### WORK REQUEST
Exactly reproduce each entry, leaving out nothing.

### GIVEN INFORMATION
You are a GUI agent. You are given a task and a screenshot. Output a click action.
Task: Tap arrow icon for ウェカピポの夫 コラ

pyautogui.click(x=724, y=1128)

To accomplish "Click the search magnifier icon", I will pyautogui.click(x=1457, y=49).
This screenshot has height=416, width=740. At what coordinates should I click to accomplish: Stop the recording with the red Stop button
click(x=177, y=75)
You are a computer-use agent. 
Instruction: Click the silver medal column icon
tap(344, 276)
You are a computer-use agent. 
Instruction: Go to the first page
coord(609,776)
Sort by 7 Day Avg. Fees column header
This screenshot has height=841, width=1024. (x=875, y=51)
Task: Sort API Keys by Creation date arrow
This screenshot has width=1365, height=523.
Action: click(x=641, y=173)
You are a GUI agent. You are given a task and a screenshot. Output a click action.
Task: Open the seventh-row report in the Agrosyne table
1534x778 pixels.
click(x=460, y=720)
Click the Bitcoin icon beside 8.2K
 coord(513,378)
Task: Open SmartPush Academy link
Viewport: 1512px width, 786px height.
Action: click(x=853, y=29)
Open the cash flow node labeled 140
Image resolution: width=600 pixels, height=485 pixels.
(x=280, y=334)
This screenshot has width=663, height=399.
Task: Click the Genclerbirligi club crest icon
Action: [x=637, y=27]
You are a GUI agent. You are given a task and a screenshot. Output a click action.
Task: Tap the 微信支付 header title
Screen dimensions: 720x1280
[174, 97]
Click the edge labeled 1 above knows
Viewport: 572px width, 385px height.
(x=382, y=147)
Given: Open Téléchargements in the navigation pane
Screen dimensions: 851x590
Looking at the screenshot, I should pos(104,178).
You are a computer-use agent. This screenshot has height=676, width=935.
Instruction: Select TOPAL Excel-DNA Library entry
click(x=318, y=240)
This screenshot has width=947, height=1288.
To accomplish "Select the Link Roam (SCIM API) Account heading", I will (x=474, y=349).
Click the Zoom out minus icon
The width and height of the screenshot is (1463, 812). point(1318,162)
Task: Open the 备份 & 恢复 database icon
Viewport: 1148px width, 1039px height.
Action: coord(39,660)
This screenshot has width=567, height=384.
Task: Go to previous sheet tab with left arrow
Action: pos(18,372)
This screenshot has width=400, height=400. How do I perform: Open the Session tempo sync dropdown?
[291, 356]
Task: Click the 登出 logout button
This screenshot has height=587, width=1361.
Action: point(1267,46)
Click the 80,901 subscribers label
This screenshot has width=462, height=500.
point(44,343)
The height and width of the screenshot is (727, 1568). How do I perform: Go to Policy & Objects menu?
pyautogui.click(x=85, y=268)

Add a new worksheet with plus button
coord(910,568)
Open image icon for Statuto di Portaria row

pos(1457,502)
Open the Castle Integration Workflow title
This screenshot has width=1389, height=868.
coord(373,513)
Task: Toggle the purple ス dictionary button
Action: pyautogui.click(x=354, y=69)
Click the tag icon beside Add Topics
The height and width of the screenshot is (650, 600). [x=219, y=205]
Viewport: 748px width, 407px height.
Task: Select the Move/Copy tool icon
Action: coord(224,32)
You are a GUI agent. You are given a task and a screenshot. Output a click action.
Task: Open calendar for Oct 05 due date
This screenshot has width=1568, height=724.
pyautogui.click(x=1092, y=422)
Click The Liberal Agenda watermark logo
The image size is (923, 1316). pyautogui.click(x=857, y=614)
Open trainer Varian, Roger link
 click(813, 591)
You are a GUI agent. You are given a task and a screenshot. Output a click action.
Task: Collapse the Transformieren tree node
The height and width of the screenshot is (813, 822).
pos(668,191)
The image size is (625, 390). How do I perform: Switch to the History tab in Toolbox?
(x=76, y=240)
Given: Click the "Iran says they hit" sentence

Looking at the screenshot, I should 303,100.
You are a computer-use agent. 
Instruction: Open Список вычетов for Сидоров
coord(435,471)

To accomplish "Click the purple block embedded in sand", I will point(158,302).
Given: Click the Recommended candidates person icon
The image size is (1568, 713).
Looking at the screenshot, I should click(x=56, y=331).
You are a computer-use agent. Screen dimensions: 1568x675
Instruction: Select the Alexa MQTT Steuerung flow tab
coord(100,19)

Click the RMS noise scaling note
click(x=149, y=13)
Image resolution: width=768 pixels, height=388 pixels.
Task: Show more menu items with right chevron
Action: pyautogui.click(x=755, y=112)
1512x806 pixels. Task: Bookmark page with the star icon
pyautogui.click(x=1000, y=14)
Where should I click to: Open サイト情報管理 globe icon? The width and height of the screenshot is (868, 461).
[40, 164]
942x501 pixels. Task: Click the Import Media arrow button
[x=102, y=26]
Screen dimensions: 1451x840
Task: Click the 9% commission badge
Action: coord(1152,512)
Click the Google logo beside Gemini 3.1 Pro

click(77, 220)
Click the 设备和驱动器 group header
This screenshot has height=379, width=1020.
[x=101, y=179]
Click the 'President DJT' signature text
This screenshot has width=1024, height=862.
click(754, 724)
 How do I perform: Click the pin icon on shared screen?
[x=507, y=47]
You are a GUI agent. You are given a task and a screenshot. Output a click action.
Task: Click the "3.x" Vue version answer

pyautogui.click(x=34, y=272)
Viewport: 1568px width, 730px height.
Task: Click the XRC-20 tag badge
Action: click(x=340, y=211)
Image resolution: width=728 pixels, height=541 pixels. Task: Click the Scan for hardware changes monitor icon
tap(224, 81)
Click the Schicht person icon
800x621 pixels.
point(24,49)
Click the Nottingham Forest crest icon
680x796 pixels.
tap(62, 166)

### FINISHED EXERCISE
You are a GUI agent. You are given a task and a screenshot. Output a click action.
Task: Tap arrow icon for ウェカピポの夫 コラ

pyautogui.click(x=724, y=1128)

To accomplish "Click the search magnifier icon", I will pyautogui.click(x=1457, y=49).
This screenshot has height=416, width=740. At what coordinates should I click to accomplish: Stop the recording with the red Stop button
click(x=177, y=75)
You are a computer-use agent. 
Instruction: Click the silver medal column icon
tap(344, 276)
You are a computer-use agent. 
Instruction: Go to the first page
coord(609,776)
Sort by 7 Day Avg. Fees column header
This screenshot has height=841, width=1024. (x=875, y=51)
Task: Sort API Keys by Creation date arrow
This screenshot has width=1365, height=523.
Action: click(x=641, y=173)
You are a GUI agent. You are given a task and a screenshot. Output a click action.
Task: Open the seventh-row report in the Agrosyne table
1534x778 pixels.
click(x=460, y=720)
Click the Bitcoin icon beside 8.2K
 coord(513,378)
Task: Open SmartPush Academy link
Viewport: 1512px width, 786px height.
Action: click(x=853, y=29)
Open the cash flow node labeled 140
Image resolution: width=600 pixels, height=485 pixels.
(x=280, y=334)
This screenshot has width=663, height=399.
Task: Click the Genclerbirligi club crest icon
Action: [x=637, y=27]
You are a GUI agent. You are given a task and a screenshot. Output a click action.
Task: Tap the 微信支付 header title
Screen dimensions: 720x1280
[174, 97]
Click the edge labeled 1 above knows
Viewport: 572px width, 385px height.
(x=382, y=147)
Given: Open Téléchargements in the navigation pane
Screen dimensions: 851x590
Looking at the screenshot, I should pos(104,178).
You are a computer-use agent. This screenshot has height=676, width=935.
Instruction: Select TOPAL Excel-DNA Library entry
click(x=318, y=240)
This screenshot has width=947, height=1288.
To accomplish "Select the Link Roam (SCIM API) Account heading", I will (x=474, y=349).
Click the Zoom out minus icon
The width and height of the screenshot is (1463, 812). point(1318,162)
Task: Open the 备份 & 恢复 database icon
Viewport: 1148px width, 1039px height.
Action: coord(39,660)
This screenshot has width=567, height=384.
Task: Go to previous sheet tab with left arrow
Action: pos(18,372)
This screenshot has width=400, height=400. How do I perform: Open the Session tempo sync dropdown?
[291, 356]
Task: Click the 登出 logout button
This screenshot has height=587, width=1361.
Action: point(1267,46)
Click the 80,901 subscribers label
This screenshot has width=462, height=500.
point(44,343)
The height and width of the screenshot is (727, 1568). How do I perform: Go to Policy & Objects menu?
pyautogui.click(x=85, y=268)

Add a new worksheet with plus button
coord(910,568)
Open image icon for Statuto di Portaria row

pos(1457,502)
Open the Castle Integration Workflow title
This screenshot has width=1389, height=868.
coord(373,513)
Task: Toggle the purple ス dictionary button
Action: pyautogui.click(x=354, y=69)
Click the tag icon beside Add Topics
The height and width of the screenshot is (650, 600). [x=219, y=205]
Viewport: 748px width, 407px height.
Task: Select the Move/Copy tool icon
Action: coord(224,32)
You are a GUI agent. You are given a task and a screenshot. Output a click action.
Task: Open calendar for Oct 05 due date
This screenshot has width=1568, height=724.
pyautogui.click(x=1092, y=422)
Click The Liberal Agenda watermark logo
The image size is (923, 1316). pyautogui.click(x=857, y=614)
Open trainer Varian, Roger link
 click(813, 591)
You are a GUI agent. You are given a task and a screenshot. Output a click action.
Task: Collapse the Transformieren tree node
The height and width of the screenshot is (813, 822).
pos(668,191)
The image size is (625, 390). How do I perform: Switch to the History tab in Toolbox?
(x=76, y=240)
Given: Click the "Iran says they hit" sentence

Looking at the screenshot, I should 303,100.
You are a computer-use agent. 
Instruction: Open Список вычетов for Сидоров
coord(435,471)

To accomplish "Click the purple block embedded in sand", I will point(158,302).
Given: Click the Recommended candidates person icon
The image size is (1568, 713).
Looking at the screenshot, I should click(x=56, y=331).
You are a computer-use agent. Screen dimensions: 1568x675
Instruction: Select the Alexa MQTT Steuerung flow tab
coord(100,19)

Click the RMS noise scaling note
click(x=149, y=13)
Image resolution: width=768 pixels, height=388 pixels.
Task: Show more menu items with right chevron
Action: pyautogui.click(x=755, y=112)
1512x806 pixels. Task: Bookmark page with the star icon
pyautogui.click(x=1000, y=14)
Where should I click to: Open サイト情報管理 globe icon? The width and height of the screenshot is (868, 461).
[40, 164]
942x501 pixels. Task: Click the Import Media arrow button
[x=102, y=26]
Screen dimensions: 1451x840
Task: Click the 9% commission badge
Action: coord(1152,512)
Click the Google logo beside Gemini 3.1 Pro

click(77, 220)
Click the 设备和驱动器 group header
This screenshot has height=379, width=1020.
[x=101, y=179]
Click the 'President DJT' signature text
This screenshot has width=1024, height=862.
click(754, 724)
 How do I perform: Click the pin icon on shared screen?
[x=507, y=47]
You are a GUI agent. You are given a task and a screenshot. Output a click action.
Task: Click the "3.x" Vue version answer

pyautogui.click(x=34, y=272)
Viewport: 1568px width, 730px height.
Task: Click the XRC-20 tag badge
Action: click(x=340, y=211)
Image resolution: width=728 pixels, height=541 pixels. Task: Click the Scan for hardware changes monitor icon
tap(224, 81)
Click the Schicht person icon
800x621 pixels.
point(24,49)
Click the Nottingham Forest crest icon
680x796 pixels.
tap(62, 166)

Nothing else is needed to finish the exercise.